Bildschirmfoto 2018 11 21 um 10.33.47In Israel: vom Verteidigungsministerium zum Kriegsministerium?

Jacques Ungar

Jerusalem (Weltexpresso) - Den Grossteil ihrer Reden vom Montagmorgen vor versammelter Knesset-Presse widmeten die Minister Naftali Bennett (Bildung) und Ayelet Shaked (Justiz, beide Jüdisches Haus) wie erwartet ätzender Kritik an der Sicherheitspolitik von Premierminister Netanyahu. «Israel hat aufgehört, zu gewinnen», lautet eine der zentralen Slogans Bennetts. Gleichzeitig machten sie aber mit knirschenden Zähnen Halt vor dem allseits erhofften, beziehungsweise befürchteten Finale, nämlich dem Rücktritt aus Kabinett und Regierung.
Vielmehr verzichteten die sonst so lautstarken Politiker auf alle ihre Forderungen und blieben vorerst in der Regierungskoalition, die damit unerwartet zu einer Überlebenschance gekommen ist.

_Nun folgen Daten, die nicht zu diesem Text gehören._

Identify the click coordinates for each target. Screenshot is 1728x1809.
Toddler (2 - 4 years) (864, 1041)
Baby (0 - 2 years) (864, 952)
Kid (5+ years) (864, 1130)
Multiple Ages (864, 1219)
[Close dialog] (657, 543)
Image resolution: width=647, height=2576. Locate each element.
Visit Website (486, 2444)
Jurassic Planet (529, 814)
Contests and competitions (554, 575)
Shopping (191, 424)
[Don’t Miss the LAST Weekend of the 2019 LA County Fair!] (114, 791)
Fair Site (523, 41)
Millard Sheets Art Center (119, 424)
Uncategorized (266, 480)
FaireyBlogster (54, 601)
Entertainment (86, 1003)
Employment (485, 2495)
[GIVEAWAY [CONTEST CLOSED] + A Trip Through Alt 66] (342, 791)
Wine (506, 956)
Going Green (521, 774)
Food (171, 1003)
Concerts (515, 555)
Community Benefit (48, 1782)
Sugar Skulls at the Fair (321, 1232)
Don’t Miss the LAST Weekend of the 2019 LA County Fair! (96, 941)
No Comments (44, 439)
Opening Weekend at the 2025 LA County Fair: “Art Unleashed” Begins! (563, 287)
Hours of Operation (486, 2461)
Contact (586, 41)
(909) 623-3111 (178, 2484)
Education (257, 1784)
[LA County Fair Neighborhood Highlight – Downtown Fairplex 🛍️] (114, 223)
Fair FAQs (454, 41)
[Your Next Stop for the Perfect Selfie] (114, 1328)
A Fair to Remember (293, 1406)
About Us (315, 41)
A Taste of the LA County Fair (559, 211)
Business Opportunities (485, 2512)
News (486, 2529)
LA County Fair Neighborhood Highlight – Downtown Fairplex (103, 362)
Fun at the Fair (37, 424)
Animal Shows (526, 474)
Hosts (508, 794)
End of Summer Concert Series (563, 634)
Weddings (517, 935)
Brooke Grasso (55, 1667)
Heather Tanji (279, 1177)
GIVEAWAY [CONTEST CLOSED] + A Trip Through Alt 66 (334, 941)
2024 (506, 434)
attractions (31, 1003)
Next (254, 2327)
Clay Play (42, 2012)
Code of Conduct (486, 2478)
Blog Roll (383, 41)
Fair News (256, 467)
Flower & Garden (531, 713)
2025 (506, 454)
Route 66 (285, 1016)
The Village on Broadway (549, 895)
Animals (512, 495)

Premier Netanyahu, der am Sonntagabend mit kaum zu überbietender Egozentrik und Theatralik seine Rolle an der Spitze der Nation in den letzten Jahren hat hochleben lassen und vor den katastrophalen Folgen vorgezogener Wahlen gewarnt hatte, darf zunächst aufatmen. Diese Atempause dürfte allerdings von kurzer Dauer sein, sobald Bennett  & Co. sich daran machen, ihren Scheck einzulösen. Dieser besteht nämlich darin, dass Israel eine bedeutend schärfere Gangart seinen Feinden gegenüber, allen voran der Hamas und der Hizbollah anschlägt. Über die Schwächen der israelischen Verteidigungskonzepte meinte Bennett: «Wir auferlegten unseren Kämpfern Beschränkungen nach Beschränkungen, legale Beschränkungen und konzeptuelle Beschränkungen.» Israels Kämpfer würden sich mehr vor dem Militär-Staatsanwalt fürchten, meinte Bennett, als vor Yahya Sanwar, dem Chef der Hamas im Gazastreifen. Zusammenfassend meinte der Bildungsminister, es sei durchaus möglich, dass er einen politischen Preis werde zahlen müssen für seine Entscheidung, nicht zurückzutreten. «Es ist aber besser, wenn Premierminister Binyamin Netanyahu uns in einem politischen Kampf schlägt als wenn Hamas-Boss Ismail Haniyeh uns schlägt.»

Wenig beeindruckt von den Überlebenschancen der Regierung Netanyahu gab sich Finanzminister Moshe Kahlon (Kulanu), der den Israeli empfahl, sich weiter auf einen Wahltermin im März einzurichten. Eines dürfte sicher sein: Mit Bennet und Shaked an der Spitze wird «Das Jüdische Haus» mit nichts weniger als einer wesentlichen Verschärfung der militärischen Gangart Israels gegen die Feinde des Landes zufrieden geben. Kritiker schlagen daher schon  jetzt vor, das israelische Verteidigungsministerium in ein Kriegsministerium umzubenennen.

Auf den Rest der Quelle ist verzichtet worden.